A run of items
^^^^^^^^^^^^^^^^

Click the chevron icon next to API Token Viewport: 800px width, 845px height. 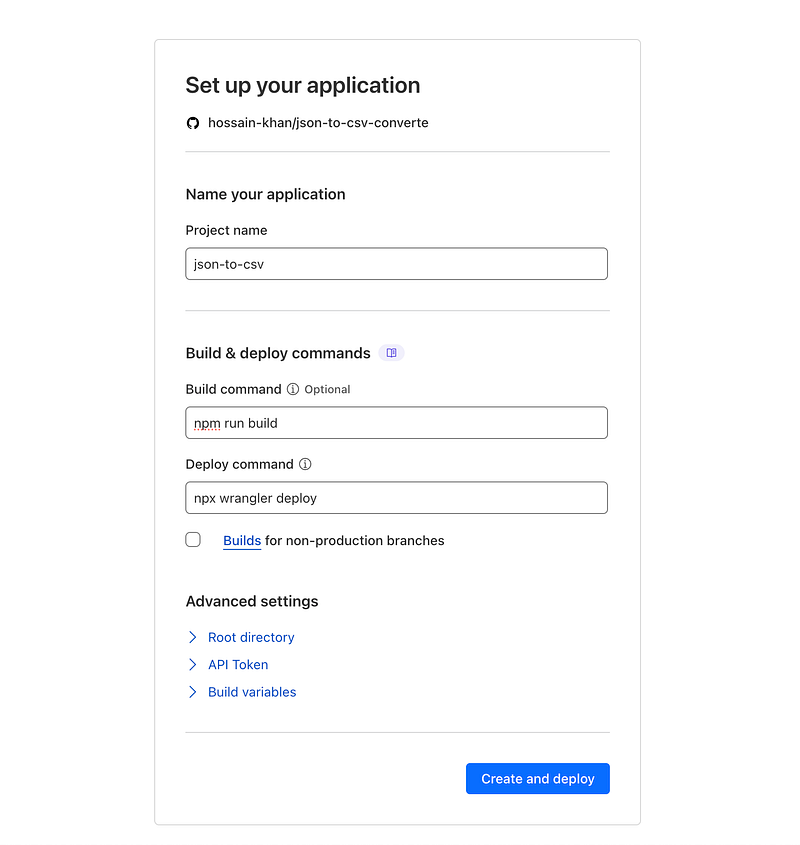click(192, 664)

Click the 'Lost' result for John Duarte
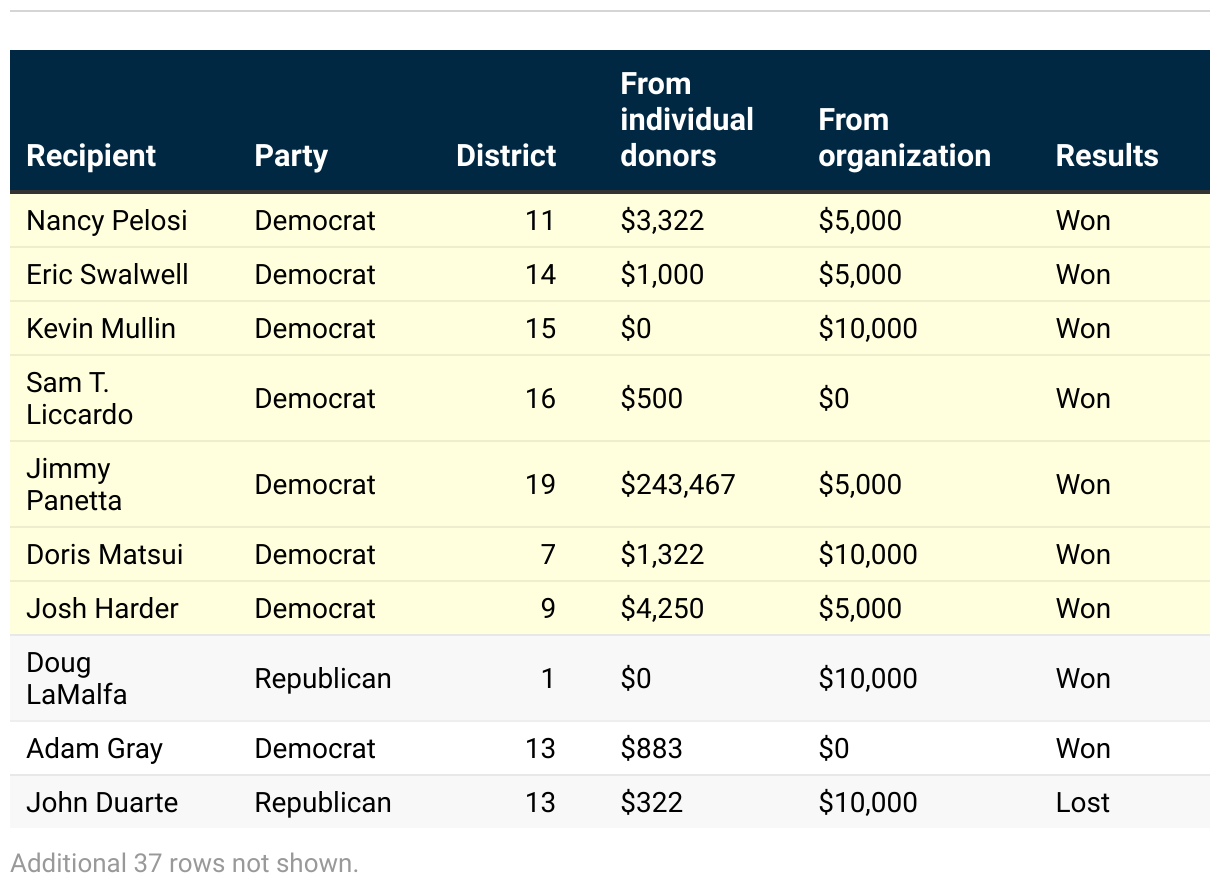(1083, 803)
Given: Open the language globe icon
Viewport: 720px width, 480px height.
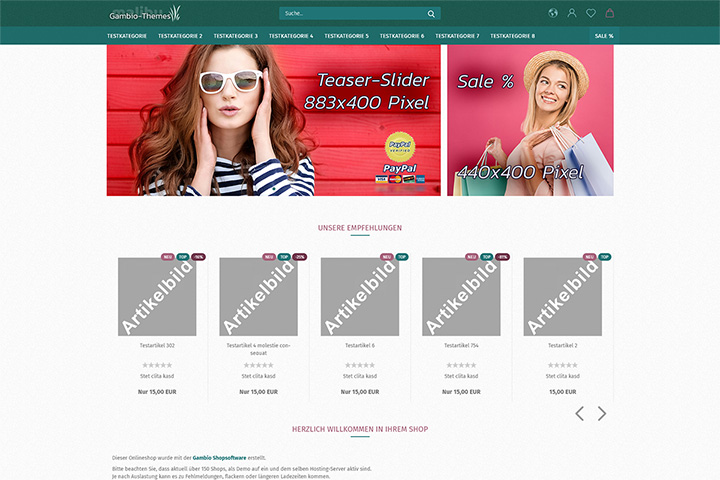Looking at the screenshot, I should (553, 13).
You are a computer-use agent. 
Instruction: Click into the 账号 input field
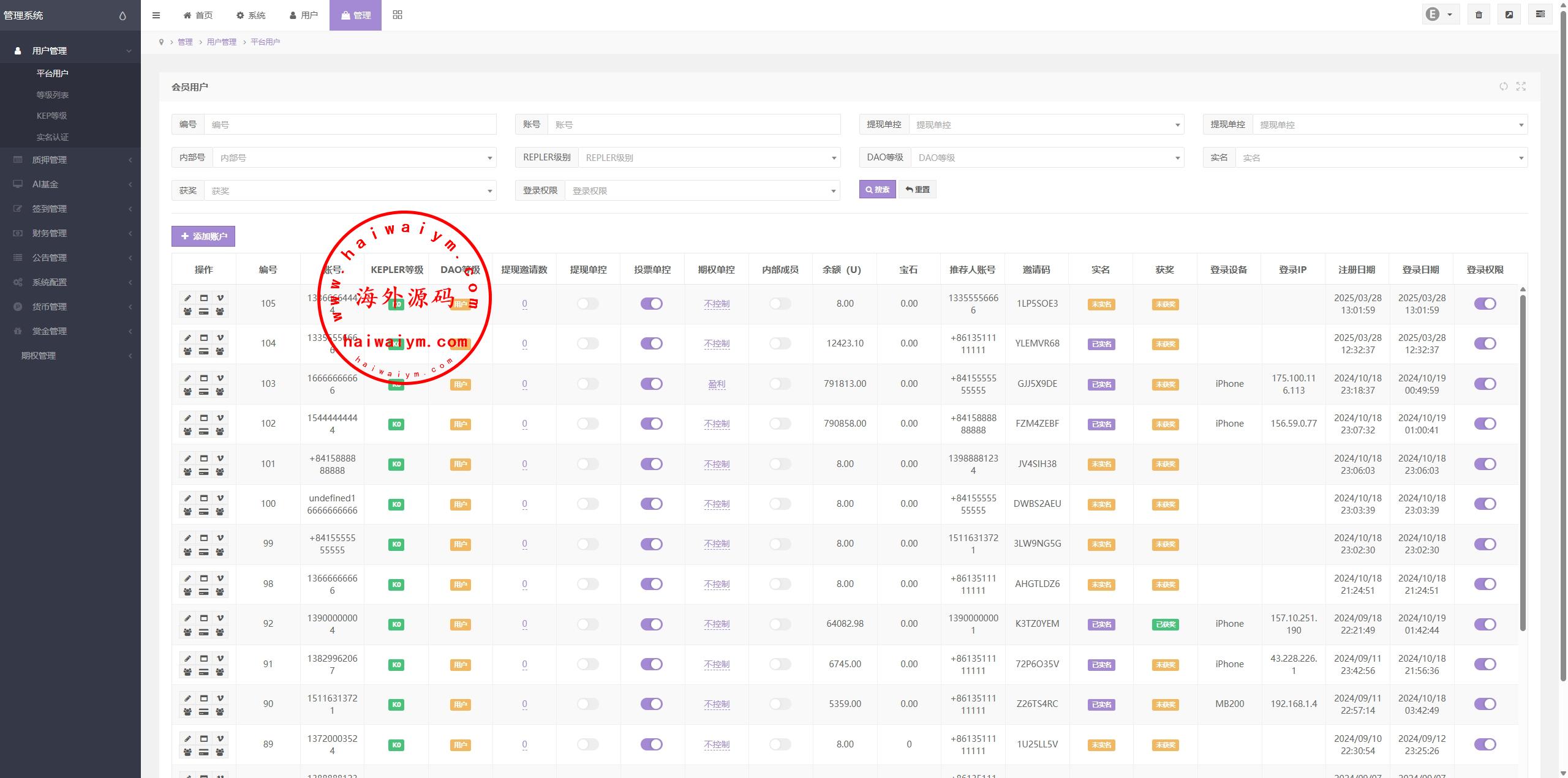pyautogui.click(x=693, y=125)
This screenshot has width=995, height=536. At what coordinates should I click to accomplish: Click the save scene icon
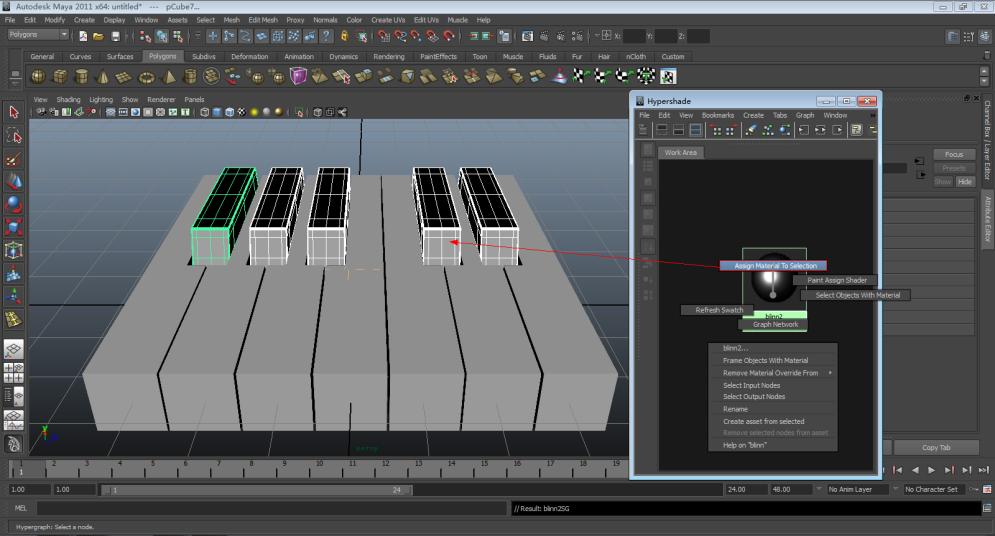117,36
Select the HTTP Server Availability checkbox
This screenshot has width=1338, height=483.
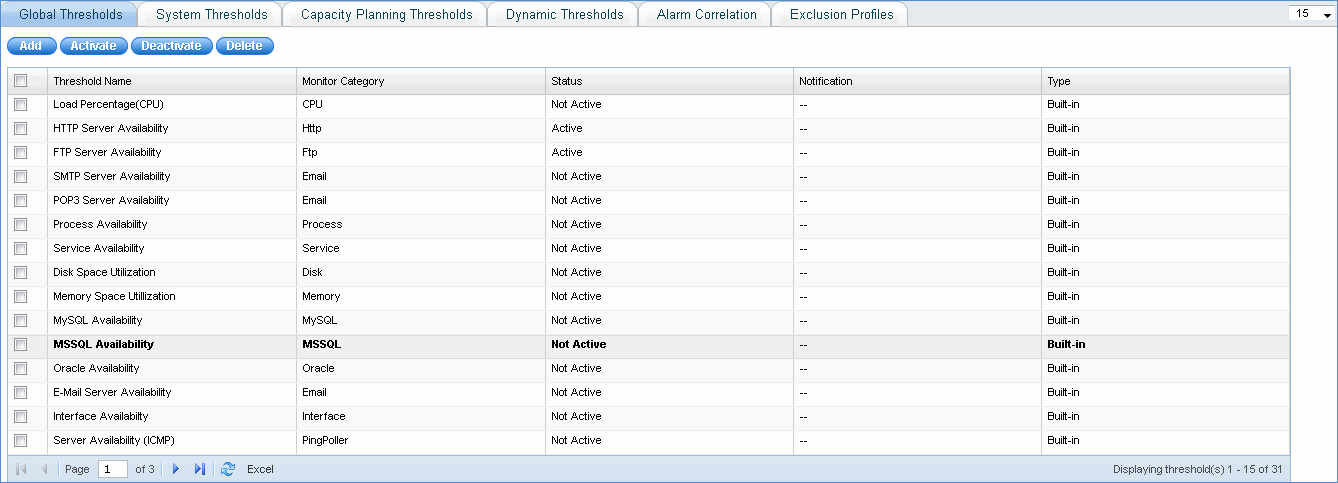pyautogui.click(x=21, y=129)
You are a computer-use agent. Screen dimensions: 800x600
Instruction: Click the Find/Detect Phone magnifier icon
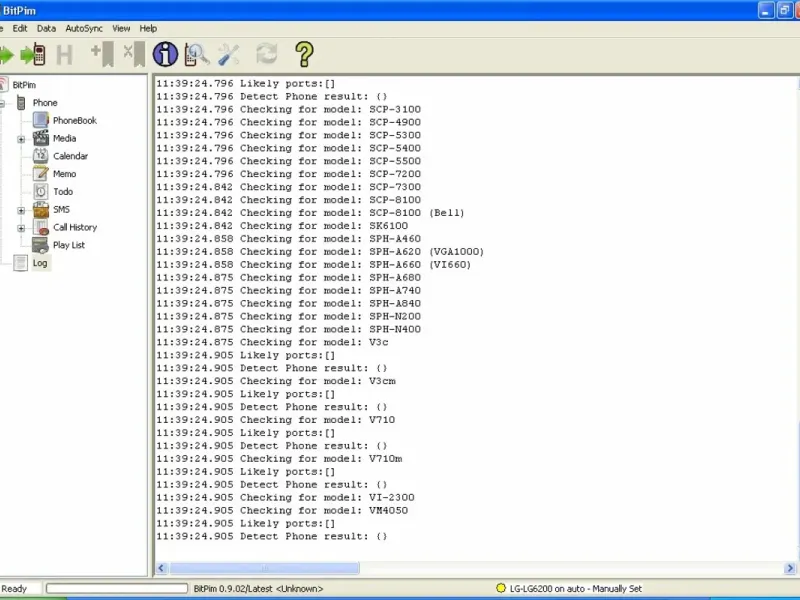tap(196, 54)
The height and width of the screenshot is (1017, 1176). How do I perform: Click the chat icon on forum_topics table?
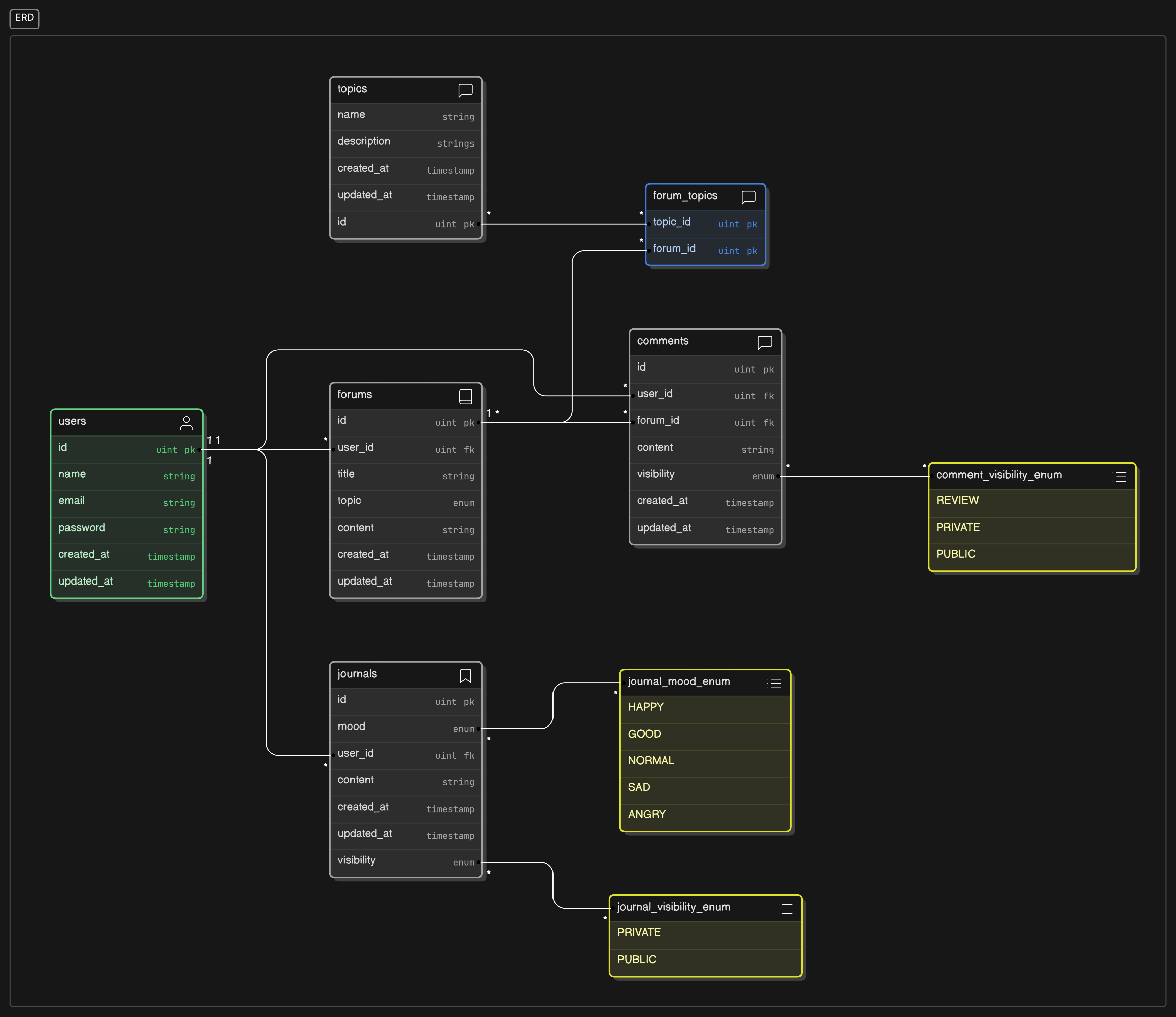(x=748, y=197)
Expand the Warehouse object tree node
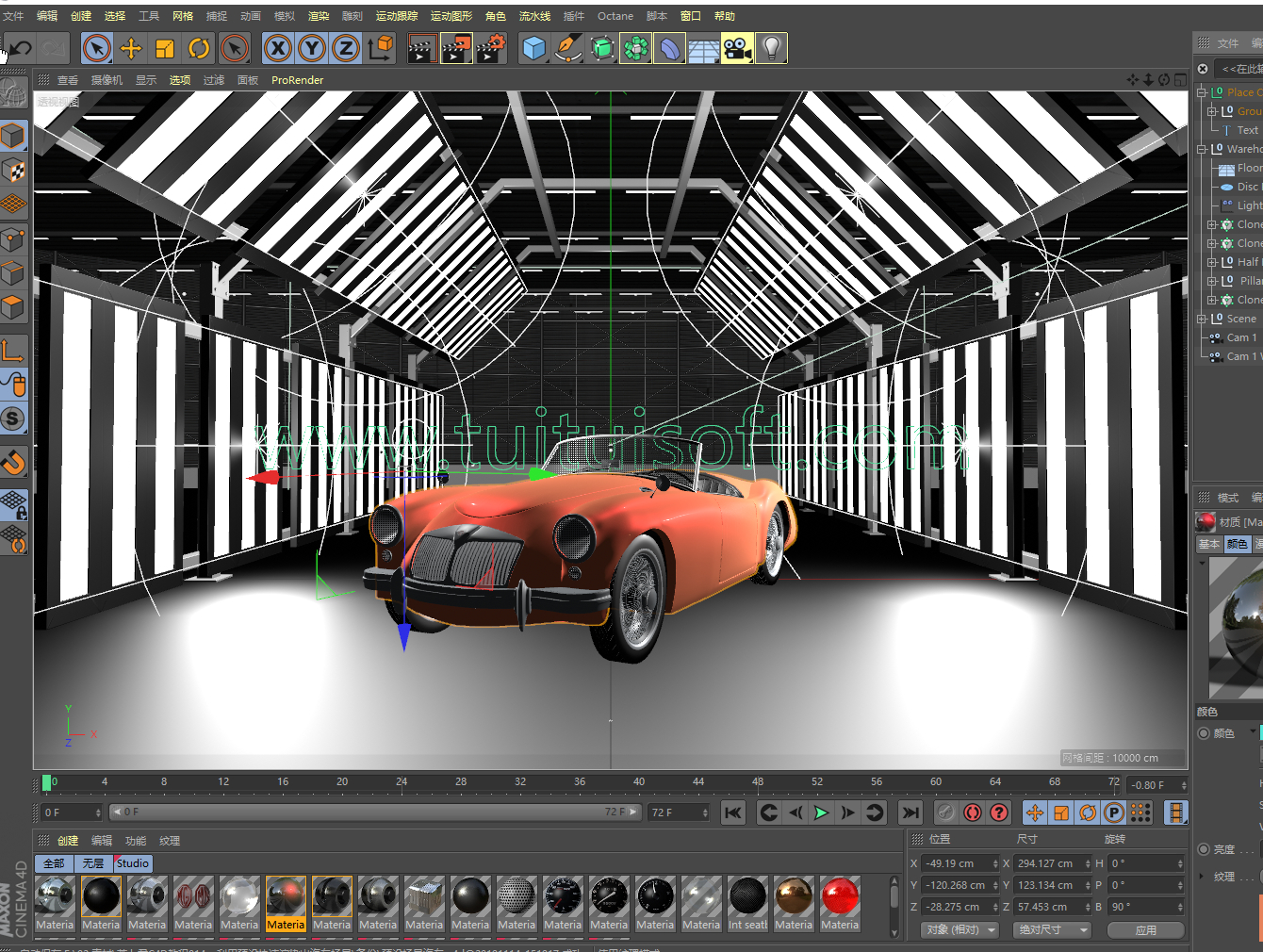Screen dimensions: 1263x952 (1202, 149)
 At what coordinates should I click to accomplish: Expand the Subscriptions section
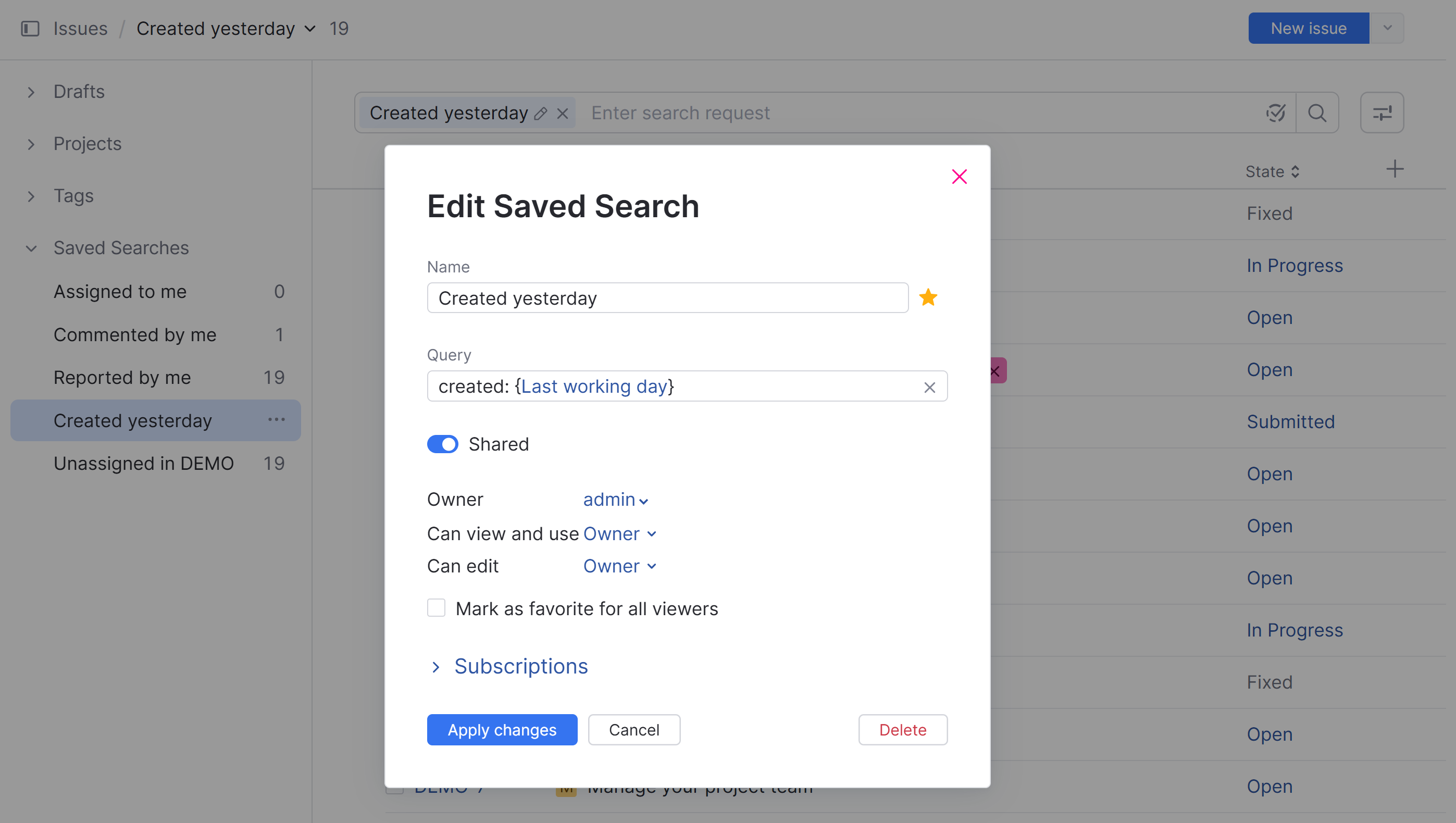(x=520, y=666)

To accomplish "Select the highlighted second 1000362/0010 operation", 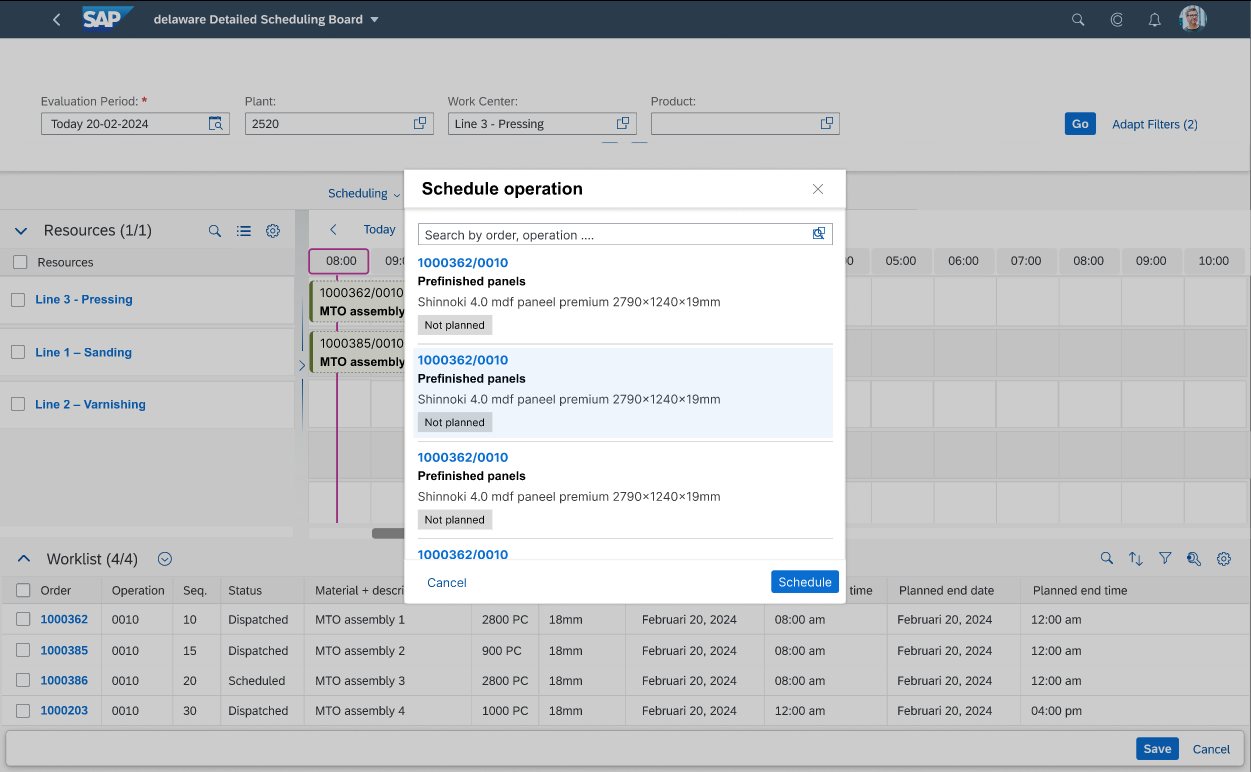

^^^^^^^^^^^^^^^^

Please output the lines from the one containing "Select the HTTP Server Availability checkbox" through the one containing "Screen dimensions: 1263x952 (1202, 149)", inclusive, as a JSON list of strings with one string per line and blank lines omitted. Leave the pictures out of the answer.

EXPECTED OUTPUT
[
  "Select the HTTP Server Availability checkbox",
  "This screenshot has width=1338, height=483.",
  "pyautogui.click(x=21, y=129)",
  "You are a computer-use agent. Screen dimensions: 800x600",
  "Instruction: Click the Find/Detect Phone magnifier icon",
  "tap(196, 54)",
  "The height and width of the screenshot is (1017, 1176). How do I perform: Click the chat icon on forum_topics table?",
  "(x=748, y=197)",
  "Expand the Warehouse object tree node",
  "Screen dimensions: 1263x952 (1202, 149)"
]